---------- Listed records

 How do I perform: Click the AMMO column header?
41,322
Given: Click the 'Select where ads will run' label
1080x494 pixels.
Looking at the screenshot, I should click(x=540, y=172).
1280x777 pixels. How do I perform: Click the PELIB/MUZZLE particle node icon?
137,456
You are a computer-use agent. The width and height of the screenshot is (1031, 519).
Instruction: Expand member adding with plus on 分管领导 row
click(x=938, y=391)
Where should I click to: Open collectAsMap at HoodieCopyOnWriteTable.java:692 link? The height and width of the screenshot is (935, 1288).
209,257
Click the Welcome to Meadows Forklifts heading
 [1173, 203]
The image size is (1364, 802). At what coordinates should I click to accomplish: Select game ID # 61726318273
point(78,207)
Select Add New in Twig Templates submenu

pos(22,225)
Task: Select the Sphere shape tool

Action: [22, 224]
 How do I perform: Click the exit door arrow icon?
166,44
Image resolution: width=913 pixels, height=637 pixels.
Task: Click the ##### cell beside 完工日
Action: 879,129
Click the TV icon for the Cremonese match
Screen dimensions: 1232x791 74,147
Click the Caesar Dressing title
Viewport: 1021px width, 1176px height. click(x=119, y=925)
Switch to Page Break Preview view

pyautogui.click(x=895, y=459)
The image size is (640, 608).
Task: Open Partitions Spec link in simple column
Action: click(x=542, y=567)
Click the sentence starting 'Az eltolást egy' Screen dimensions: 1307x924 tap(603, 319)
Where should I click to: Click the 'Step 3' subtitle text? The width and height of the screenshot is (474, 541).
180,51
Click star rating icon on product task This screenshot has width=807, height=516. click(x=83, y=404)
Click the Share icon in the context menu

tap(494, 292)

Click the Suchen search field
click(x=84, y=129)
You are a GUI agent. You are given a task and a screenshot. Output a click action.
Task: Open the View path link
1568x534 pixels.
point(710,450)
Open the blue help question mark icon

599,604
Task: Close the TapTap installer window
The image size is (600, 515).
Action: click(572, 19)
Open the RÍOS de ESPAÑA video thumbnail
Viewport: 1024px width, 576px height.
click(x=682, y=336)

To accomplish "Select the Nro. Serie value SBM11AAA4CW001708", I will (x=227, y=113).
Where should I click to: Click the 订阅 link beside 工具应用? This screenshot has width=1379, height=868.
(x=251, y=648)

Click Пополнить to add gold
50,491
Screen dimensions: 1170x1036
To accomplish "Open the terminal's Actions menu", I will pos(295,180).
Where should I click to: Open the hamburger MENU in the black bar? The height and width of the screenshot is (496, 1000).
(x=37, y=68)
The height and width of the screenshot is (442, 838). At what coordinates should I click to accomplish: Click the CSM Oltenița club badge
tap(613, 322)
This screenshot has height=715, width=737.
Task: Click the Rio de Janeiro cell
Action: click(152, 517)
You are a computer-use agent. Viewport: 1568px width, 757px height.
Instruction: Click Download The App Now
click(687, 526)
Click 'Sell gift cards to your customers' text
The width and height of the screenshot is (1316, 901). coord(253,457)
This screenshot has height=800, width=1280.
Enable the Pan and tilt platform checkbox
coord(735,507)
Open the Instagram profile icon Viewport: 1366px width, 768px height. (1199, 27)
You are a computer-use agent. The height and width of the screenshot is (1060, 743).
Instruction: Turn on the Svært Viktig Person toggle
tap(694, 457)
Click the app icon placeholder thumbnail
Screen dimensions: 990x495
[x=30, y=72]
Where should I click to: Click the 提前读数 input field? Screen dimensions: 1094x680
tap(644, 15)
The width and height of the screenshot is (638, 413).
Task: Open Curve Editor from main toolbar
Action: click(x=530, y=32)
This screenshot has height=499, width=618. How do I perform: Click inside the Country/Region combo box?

--------------------

* Work to complete
Take the stretch of lines above from the one containing "How do I perform: Click the exit" through the one containing "Click the sentence" and repeat it exactly, adding no other line.

* Result of this task
 How do I perform: Click the exit door arrow icon?
166,44
Image resolution: width=913 pixels, height=637 pixels.
Task: Click the ##### cell beside 完工日
Action: 879,129
Click the TV icon for the Cremonese match
Screen dimensions: 1232x791 74,147
Click the Caesar Dressing title
Viewport: 1021px width, 1176px height. click(x=119, y=925)
Switch to Page Break Preview view

pyautogui.click(x=895, y=459)
The image size is (640, 608).
Task: Open Partitions Spec link in simple column
Action: click(x=542, y=567)
Click the sentence starting 'Az eltolást egy' Screen dimensions: 1307x924 tap(603, 319)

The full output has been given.